Chapter 9: The KV Cache — Efficient Autoregressive Inference¶

Learning Outcome¶

Understand why autoregressive decoding is expensive without caching, implement a KV cache from scratch, and measure the concrete speedup on GPU.

Concepts¶

The Problem: Redundant Computation¶

Naive autoregressive decoding recomputes keys and values for all previous tokens at every step.

For a sequence of length n with d_model dimensions and L layers: - Compute cost without cache: \(O(n^2 \cdot d_{model} \cdot L)\) total - Memory reads: proportional to \(n^2\) — each token pays for all previous tokens

Generating a 1000-token response with naive decoding computes ~500,000 attention operations (summing 1+2+...+999 = 499,500).

The KV Cache¶

At each decode step, we only need to compute Q, K, V for the new token.

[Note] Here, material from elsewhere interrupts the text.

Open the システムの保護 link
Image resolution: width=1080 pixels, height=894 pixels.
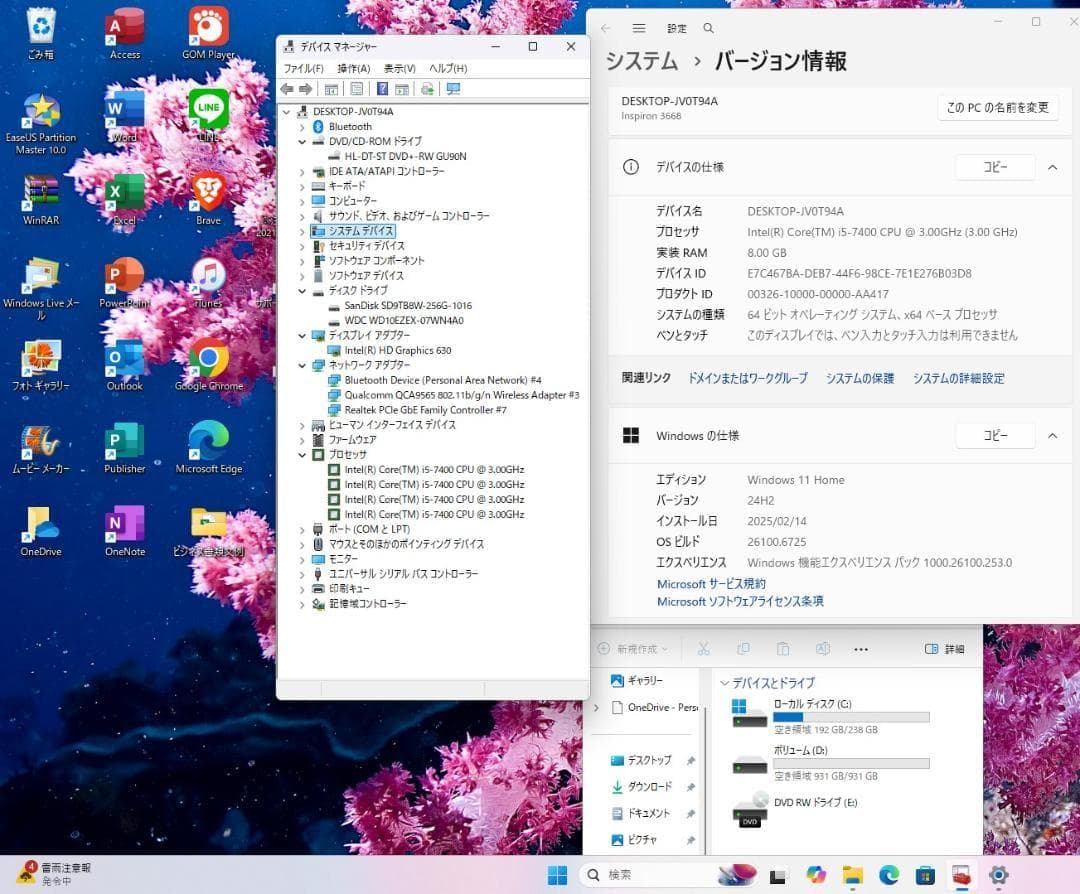858,378
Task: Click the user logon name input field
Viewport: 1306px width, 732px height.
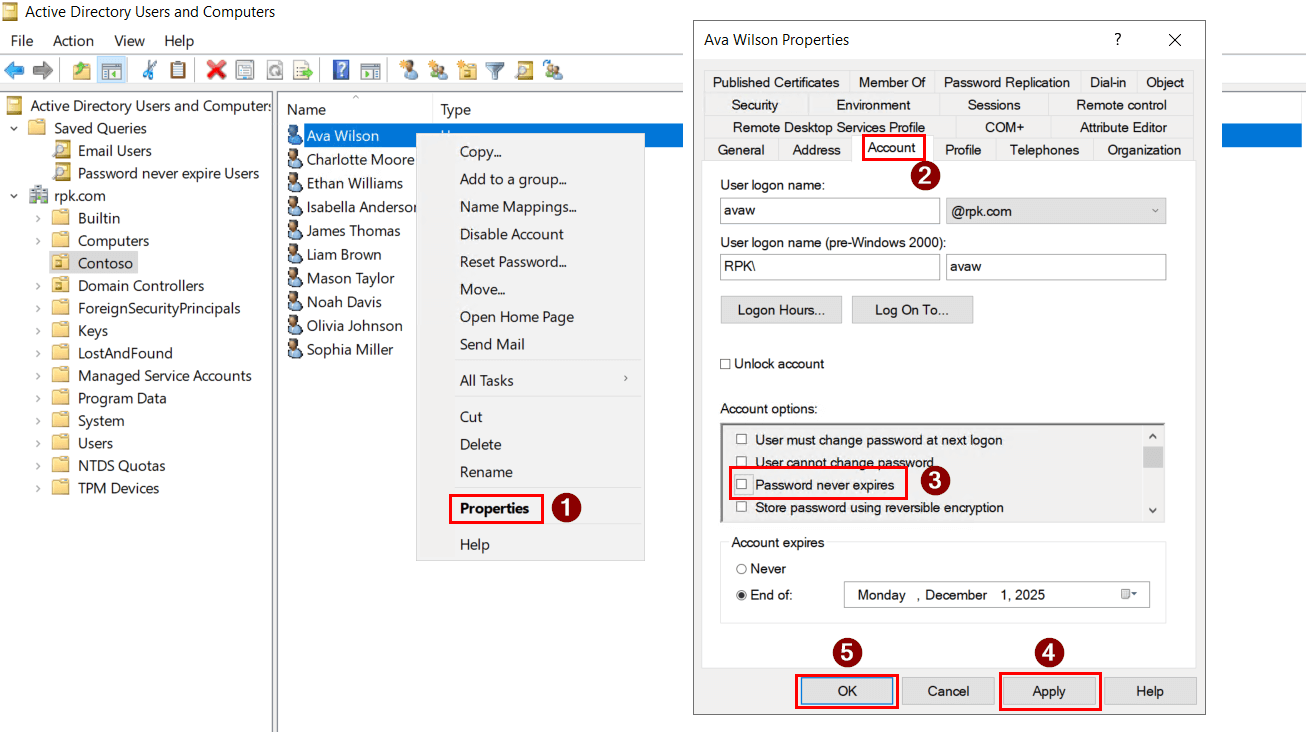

The K and V vectors for all previous tokens are cached and reused.

Step 1 (prefill): process [t_1, t_2, t_3] → compute K/V for all 3, cache them
Step 2 (decode):  process [t_4] only → compute new K/V, append to cache, attend over all 4
Step 3 (decode):  process [t_5] only → compute new K/V, append to cache, attend over all 5
...

Per-step cost: O(n · d_model · L) instead of O(n² · d_model · L).

Memory Cost¶

The KV cache stores: [ 2 \times L \times H \times d_{head} \times S \times \text{bytes_per_elem} ]

For LLaMA 3 8B (L=32, H=8 KV heads, d_head=128, S=4096, BF16): [ 2 \times 32 \times 8 \times 128 \times 4096 \times 2 \approx 536 \text{ MB} ]

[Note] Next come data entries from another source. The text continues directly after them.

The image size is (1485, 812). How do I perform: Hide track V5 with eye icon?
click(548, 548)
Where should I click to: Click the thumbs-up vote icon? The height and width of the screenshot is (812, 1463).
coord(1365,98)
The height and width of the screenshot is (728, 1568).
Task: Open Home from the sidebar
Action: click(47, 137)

This is why long context windows (128k tokens) require careful memory management (paged attention, as in vLLM).

HuggingFace `past_key_values`¶

HuggingFace returns the KV cache as past_key_values:

outputs = model(input_ids, use_cache=True)
past_kv = outputs.past_key_values  # tuple of (K, V) per layer
# Shape of each tensor: (batch, n_heads, seq_len, d_head)

At each subsequent step:

outputs = model(next_token_ids, past_key_values=past_kv, use_cache=True)
past_kv = outputs.past_key_values  # now one position longer

Grouped-Query Attention (GQA)¶

LLaMA 2/3, Mistral, and others use fewer K/V heads than Q heads. If there are G query groups, each group of n_heads/G Q heads shares one K/V head.

Multi-Head Attention (MHA): Q=K=V=H heads.
Multi-Query Attention (MQA): Q=H, K=V=1 head.
Grouped-Query Attention (GQA): Q=H, K=V=H/G heads.

GQA reduces KV cache size by G× with minimal quality loss.

Exercise 1 — Add KV Cache to the GPT Implementation¶

Guided Exercise

Modify MultiHeadAttention and GPTModel to accept and return a KV cache.

import torch
import torch.nn as nn
import math
from typing import Optional


class CachedMultiHeadAttention(nn.Module):
    def __init__(self, d_model: int, n_heads: int, dropout: float = 0.0):
        super().__init__()
        assert d_model % n_heads == 0
        self.n_heads = n_heads
        self.d_head = d_model // n_heads

        self.W_q = nn.Linear(d_model, d_model, bias=False)
        self.W_k = nn.Linear(d_model, d_model, bias=False)
        self.W_v = nn.Linear(d_model, d_model, bias=False)
        self.W_o = nn.Linear(d_model, d_model, bias=False)
        self.attn_drop = nn.Dropout(dropout)

    def forward(
        self,
        x: torch.Tensor,
        past_kv: Optional[tuple[torch.Tensor, torch.Tensor]] = None,
        use_cache: bool = False,
    ) -> tuple[torch.Tensor, Optional[tuple]]:
        batch, seq_len, d_model = x.shape

        # Compute Q, K, V for the current input
        Q = self._split(self.W_q(x))  # (batch, n_heads, seq, d_head)
        K = self._split(self.W_k(x))
        V = self._split(self.W_v(x))

        # Append past K/V if cache is provided
        if past_kv is not None:
            past_K, past_V = past_kv
            K = torch.cat([past_K, K], dim=2)  # extend along seq dimension
            V = torch.cat([past_V, V], dim=2)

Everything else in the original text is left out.